=== WHAT YOU ARE ASKED TO DO ===
Collect all lines below with the string "ينضم".

Segment Open

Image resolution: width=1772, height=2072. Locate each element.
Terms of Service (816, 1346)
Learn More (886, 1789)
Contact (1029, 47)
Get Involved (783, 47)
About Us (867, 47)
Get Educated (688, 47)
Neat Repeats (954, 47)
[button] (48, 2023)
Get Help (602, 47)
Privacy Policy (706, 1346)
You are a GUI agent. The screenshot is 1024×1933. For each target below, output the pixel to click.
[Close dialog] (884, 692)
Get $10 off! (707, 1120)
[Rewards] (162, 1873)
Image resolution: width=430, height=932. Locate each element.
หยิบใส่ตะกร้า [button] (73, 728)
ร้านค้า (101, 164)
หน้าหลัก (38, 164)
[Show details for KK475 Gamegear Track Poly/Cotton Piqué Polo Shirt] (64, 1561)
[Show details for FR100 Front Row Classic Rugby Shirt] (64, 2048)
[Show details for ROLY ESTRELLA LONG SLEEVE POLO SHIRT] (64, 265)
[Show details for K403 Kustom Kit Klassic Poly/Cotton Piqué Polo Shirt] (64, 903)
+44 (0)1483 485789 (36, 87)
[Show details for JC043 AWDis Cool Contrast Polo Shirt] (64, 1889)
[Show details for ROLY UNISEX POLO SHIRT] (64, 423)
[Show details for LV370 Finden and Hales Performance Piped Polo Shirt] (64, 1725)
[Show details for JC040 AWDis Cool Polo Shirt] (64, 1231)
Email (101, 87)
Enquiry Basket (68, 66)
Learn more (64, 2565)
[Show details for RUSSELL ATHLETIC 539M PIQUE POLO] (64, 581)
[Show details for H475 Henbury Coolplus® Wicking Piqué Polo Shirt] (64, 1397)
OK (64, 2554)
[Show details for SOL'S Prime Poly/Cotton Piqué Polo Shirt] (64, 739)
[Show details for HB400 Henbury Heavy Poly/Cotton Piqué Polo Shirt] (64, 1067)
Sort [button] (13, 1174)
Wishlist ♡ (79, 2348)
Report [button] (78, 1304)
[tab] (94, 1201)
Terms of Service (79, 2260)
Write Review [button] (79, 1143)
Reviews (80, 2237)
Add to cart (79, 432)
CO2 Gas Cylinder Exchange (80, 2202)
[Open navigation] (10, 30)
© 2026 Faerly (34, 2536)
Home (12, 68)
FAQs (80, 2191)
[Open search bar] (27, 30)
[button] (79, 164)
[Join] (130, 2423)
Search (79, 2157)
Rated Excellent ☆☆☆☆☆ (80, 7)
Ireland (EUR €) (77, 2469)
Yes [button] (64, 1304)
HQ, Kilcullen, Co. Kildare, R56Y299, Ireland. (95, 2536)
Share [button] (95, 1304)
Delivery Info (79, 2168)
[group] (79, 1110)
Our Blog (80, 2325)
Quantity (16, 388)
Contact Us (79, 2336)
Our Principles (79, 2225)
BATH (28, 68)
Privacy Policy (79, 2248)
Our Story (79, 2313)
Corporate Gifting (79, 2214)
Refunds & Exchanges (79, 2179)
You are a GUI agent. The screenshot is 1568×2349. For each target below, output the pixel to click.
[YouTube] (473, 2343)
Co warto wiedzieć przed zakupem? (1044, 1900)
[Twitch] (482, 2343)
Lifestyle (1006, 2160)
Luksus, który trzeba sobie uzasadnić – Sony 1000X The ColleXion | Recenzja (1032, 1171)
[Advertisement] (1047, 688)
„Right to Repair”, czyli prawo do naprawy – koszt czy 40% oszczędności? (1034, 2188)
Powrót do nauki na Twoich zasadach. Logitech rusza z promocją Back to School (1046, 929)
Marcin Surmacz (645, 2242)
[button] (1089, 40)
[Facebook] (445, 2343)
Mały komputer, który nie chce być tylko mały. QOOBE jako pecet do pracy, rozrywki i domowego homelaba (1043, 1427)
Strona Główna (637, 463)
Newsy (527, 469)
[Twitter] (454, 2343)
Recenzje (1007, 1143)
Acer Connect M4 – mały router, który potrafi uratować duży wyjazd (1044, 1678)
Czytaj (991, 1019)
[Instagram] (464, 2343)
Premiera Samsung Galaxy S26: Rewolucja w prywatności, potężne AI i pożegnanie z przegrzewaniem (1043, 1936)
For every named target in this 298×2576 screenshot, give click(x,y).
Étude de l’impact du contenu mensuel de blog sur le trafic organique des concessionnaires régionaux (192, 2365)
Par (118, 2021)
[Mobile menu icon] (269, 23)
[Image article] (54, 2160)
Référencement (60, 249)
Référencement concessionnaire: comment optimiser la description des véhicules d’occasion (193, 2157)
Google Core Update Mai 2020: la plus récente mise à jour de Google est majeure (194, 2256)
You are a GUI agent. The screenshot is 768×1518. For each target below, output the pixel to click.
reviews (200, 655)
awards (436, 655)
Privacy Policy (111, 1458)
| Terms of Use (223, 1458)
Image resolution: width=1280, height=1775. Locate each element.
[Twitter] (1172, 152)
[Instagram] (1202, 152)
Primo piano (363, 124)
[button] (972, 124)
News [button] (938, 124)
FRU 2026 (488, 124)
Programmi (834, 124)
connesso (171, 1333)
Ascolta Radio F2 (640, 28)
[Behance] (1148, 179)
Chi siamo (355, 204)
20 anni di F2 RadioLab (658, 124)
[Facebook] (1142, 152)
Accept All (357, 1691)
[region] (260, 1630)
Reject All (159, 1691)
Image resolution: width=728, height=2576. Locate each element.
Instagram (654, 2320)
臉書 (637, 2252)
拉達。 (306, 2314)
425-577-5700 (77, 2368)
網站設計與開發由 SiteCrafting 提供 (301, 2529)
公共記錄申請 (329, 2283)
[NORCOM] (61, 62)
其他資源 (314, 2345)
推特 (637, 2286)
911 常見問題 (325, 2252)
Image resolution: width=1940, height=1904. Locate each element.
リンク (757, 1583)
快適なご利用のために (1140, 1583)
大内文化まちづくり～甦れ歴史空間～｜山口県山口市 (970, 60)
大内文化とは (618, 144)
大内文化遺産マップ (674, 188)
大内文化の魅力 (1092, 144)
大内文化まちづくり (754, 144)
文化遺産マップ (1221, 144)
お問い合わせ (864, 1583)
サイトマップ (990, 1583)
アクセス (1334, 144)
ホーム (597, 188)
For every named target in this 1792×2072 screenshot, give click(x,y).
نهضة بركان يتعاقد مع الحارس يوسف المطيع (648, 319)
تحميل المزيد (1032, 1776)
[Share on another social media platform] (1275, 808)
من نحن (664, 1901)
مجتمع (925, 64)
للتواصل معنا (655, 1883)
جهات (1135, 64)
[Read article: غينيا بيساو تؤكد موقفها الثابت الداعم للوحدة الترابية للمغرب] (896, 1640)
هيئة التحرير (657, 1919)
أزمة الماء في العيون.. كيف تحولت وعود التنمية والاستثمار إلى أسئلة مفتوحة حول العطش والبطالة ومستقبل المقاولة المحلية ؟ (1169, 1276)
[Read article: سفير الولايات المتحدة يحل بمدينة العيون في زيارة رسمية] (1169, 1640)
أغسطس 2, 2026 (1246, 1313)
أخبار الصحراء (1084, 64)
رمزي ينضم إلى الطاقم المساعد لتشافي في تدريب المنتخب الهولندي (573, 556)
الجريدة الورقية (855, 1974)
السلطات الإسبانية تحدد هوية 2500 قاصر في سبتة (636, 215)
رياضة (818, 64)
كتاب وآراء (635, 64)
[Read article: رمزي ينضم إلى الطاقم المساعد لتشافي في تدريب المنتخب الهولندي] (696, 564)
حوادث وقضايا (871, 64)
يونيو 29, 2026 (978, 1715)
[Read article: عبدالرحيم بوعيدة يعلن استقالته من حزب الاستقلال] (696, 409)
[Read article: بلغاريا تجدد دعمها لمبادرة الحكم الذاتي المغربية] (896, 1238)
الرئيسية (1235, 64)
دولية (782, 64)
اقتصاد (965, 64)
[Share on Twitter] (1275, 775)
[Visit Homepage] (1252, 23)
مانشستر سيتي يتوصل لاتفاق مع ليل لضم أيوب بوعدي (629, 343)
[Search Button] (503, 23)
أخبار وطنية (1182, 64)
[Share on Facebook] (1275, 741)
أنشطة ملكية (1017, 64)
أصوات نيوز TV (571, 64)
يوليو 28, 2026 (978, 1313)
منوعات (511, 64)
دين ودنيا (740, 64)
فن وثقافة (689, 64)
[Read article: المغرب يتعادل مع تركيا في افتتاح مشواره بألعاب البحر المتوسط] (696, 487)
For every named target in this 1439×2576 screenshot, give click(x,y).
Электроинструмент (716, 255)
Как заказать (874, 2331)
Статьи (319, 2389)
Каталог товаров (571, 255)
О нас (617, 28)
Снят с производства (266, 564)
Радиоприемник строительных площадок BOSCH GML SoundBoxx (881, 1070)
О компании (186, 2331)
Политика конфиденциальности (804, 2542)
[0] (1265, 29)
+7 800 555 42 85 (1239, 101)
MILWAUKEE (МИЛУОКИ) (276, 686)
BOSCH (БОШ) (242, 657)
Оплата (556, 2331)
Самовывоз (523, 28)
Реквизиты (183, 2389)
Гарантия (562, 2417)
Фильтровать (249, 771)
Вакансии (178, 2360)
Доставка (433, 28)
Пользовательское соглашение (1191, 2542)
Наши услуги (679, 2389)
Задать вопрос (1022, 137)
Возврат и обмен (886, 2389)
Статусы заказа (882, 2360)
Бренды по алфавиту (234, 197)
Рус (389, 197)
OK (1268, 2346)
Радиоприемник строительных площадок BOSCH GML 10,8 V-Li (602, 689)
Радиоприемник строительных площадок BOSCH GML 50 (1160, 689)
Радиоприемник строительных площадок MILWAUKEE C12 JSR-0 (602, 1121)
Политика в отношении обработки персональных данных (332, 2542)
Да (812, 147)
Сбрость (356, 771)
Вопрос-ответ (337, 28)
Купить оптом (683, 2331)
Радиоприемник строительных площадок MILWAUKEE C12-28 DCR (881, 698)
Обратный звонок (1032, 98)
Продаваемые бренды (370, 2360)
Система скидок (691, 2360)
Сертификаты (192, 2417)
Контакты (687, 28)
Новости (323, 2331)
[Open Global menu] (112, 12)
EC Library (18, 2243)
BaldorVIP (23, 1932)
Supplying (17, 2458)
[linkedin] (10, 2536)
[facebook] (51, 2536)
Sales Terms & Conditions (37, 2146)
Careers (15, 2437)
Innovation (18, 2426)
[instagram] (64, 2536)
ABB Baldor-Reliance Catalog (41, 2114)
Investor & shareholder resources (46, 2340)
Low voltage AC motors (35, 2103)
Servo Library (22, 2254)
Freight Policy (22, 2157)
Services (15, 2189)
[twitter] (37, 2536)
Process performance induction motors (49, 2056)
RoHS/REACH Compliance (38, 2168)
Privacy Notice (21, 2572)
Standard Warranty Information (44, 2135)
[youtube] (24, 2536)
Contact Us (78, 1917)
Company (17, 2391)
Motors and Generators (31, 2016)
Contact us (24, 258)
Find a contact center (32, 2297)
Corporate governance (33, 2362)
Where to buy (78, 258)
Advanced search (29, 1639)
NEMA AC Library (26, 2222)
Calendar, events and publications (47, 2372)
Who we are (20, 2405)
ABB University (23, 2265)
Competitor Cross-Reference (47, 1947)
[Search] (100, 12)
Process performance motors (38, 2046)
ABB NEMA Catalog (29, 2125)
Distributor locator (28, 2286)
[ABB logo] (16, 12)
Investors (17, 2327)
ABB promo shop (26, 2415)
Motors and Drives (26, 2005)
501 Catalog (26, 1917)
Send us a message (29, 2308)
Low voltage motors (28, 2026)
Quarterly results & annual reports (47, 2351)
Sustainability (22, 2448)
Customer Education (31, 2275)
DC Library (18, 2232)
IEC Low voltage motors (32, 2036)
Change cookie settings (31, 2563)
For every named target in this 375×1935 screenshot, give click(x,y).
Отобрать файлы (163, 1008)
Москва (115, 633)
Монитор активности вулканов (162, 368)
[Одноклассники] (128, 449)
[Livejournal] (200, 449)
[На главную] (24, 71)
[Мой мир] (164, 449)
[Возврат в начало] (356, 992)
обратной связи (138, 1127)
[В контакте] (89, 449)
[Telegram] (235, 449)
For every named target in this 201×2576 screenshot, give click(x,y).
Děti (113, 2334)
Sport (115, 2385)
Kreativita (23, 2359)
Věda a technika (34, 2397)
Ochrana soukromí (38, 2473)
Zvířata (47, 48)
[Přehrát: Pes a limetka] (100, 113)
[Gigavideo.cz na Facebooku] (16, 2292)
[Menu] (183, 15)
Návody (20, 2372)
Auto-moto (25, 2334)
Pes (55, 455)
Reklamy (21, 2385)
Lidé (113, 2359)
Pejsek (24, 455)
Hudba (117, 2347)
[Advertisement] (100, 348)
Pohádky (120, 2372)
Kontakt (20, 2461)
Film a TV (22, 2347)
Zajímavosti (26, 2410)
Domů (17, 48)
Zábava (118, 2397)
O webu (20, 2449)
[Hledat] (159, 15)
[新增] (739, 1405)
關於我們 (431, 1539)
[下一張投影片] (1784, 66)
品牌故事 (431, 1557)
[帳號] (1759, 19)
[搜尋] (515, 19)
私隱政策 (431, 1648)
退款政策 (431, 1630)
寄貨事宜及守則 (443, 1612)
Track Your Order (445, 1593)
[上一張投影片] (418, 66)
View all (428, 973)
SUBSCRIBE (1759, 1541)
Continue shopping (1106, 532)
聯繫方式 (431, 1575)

Segment Closed

=== SOLVED EXERCISE ===
رمزي ينضم إلى الطاقم المساعد لتشافي في تدريب المنتخب الهولندي (573, 556)
[Read article: رمزي ينضم إلى الطاقم المساعد لتشافي في تدريب المنتخب الهولندي] (696, 564)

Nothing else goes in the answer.